EJERCICIOS POR RESOLVER:
1. En el texto sobre el Real Hospital del Divino Salvador, ¿quién ayudó a José Sáyago y a su mujer a comprar una casa más amplia?
2. Explica, según el texto sobre el Real Hospital del Divino Salvador, por qué José Sáyago y su mujer comenzaron a recoger a las dementes de la calle.
3. Retoma el texto sobre el Real Hospital del Divino Salvador a partir de su última oración.

TEXTO DE LA PÁGINA:

La vía conserva algunas construcciones espléndidas y otras que, aunque con timidez, aún delatan su antigua grandeza, como el que fuera Real Hospital del Divino Salvador, que albergó una de las instituciones hospitalarias más importantes del virreinato: el hospital para mujeres dementes. Desde el siglo XVI funcionaba el hospital de San Hipólito, que daba atención a los que habían perdido la razón, pero pronto rebasó su capacidad, por lo que el caritativo carpintero José Sáyago y su mujer se dedicaron a recoger a las pobres dementes que deambulaban por las calles y las llevaban a su casa para cuidarlas.

Al enterarse el virrey arzobispo Francisco Aguilar y Seixas, les ayudó para comprar una casa más amplia y establecer un pequeño hospital, frente al colegio de San Gregorio. Al morir el noble benefactor, el nosocomio pasó a la Congregación del Divino Salvador y se adquirió el predio en donde se ubica el actual edificio. Tras la Independencia el hospital fue administrado por las hermanas de La Caridad, quienes lo abandonaron debido a la aplicación de las Leyes de Reforma; las enfermas fueron trasladadas al recién inaugurado manicomio de La Castañeda. El otrora bello inmueble fue severamente intervenido en 1930; de la portada sólo se conservaron las basas y la hornacina y en el interior apenas se vislumbra su pasada grandeza.

LISTADO DE DATOS:

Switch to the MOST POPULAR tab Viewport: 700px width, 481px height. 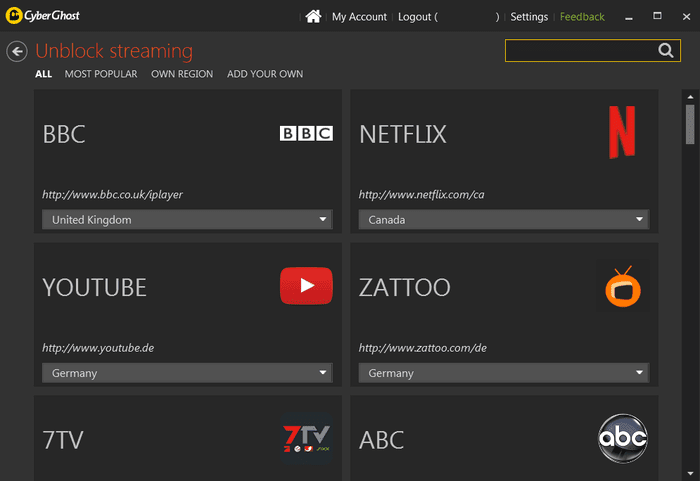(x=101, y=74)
==
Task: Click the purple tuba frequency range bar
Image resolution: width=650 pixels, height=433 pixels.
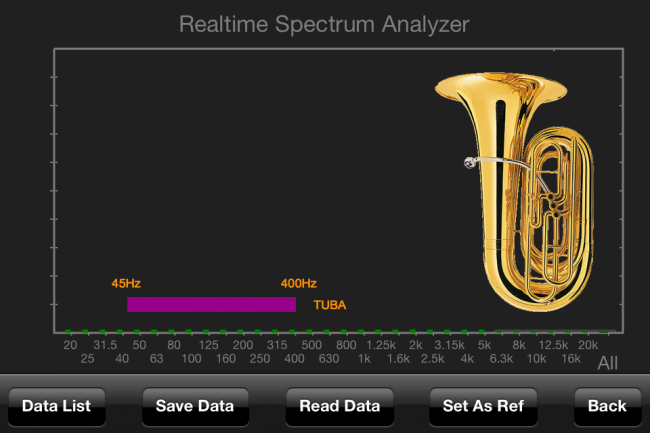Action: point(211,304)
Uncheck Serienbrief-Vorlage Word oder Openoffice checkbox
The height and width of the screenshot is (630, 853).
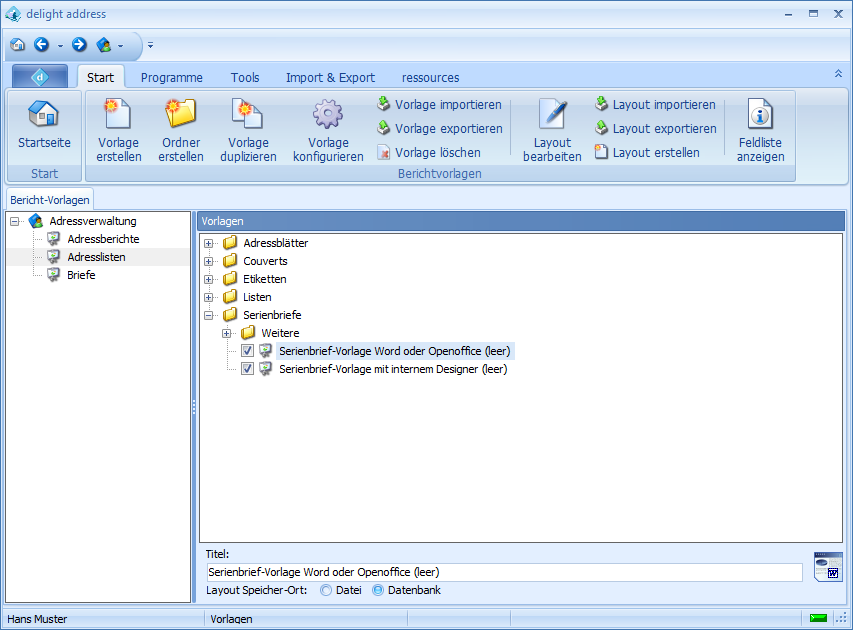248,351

SOLUCIONES:
1. El virrey arzobispo Francisco Aguilar y Seixas.

2. El hospital de San Hipólito, que desde el siglo XVI atendía a quienes habían perdido la razón, pronto rebasó su capacidad. Por eso el carpintero y su mujer recogían a las pobres dementes que deambulaban por las calles y las llevaban a su casa para cuidarlas.

3.
Una de las mejores construcciones de Donceles es el palacio de los condes de Heras y Soto, cuya fachada principal da a la calle de Chile. De avinado tezontle, en la portada y en la esquina conserva de las mejores tallas en cantera de América. Por su importancia merece una crónica especial, pero es indispensable detenernos a admirar en la esquina la soberbia escultura de un niño parado en la cabeza de un león, sosteniendo en su cabecita un platón de frutas, exquisitamente labradas en la piedra plateada.

Una cuadra adelante se encuentra la sede de la Asamblea de Representantes. El edificio original fue construido en el siglo XIX para funcionar como Teatro Iturbide y se adaptó como recinto legislativo. En 1909 fue prácticamente destruido por un incendio y debido a la lentitud de los trabajos del que habría de ser el magno palacio legislativo (el domo es el actual Monumento a la Revolución) se convocó a un concurso para reconstruirlo, con el compromiso de concluir la obra en un año, para que se pudiera inaugurar dentro de las fiestas del Centenario; el pago consistía en 30 mil pesos oro, con la condición de que si no se concluia en ese lapso, no se pagaba el trabajo.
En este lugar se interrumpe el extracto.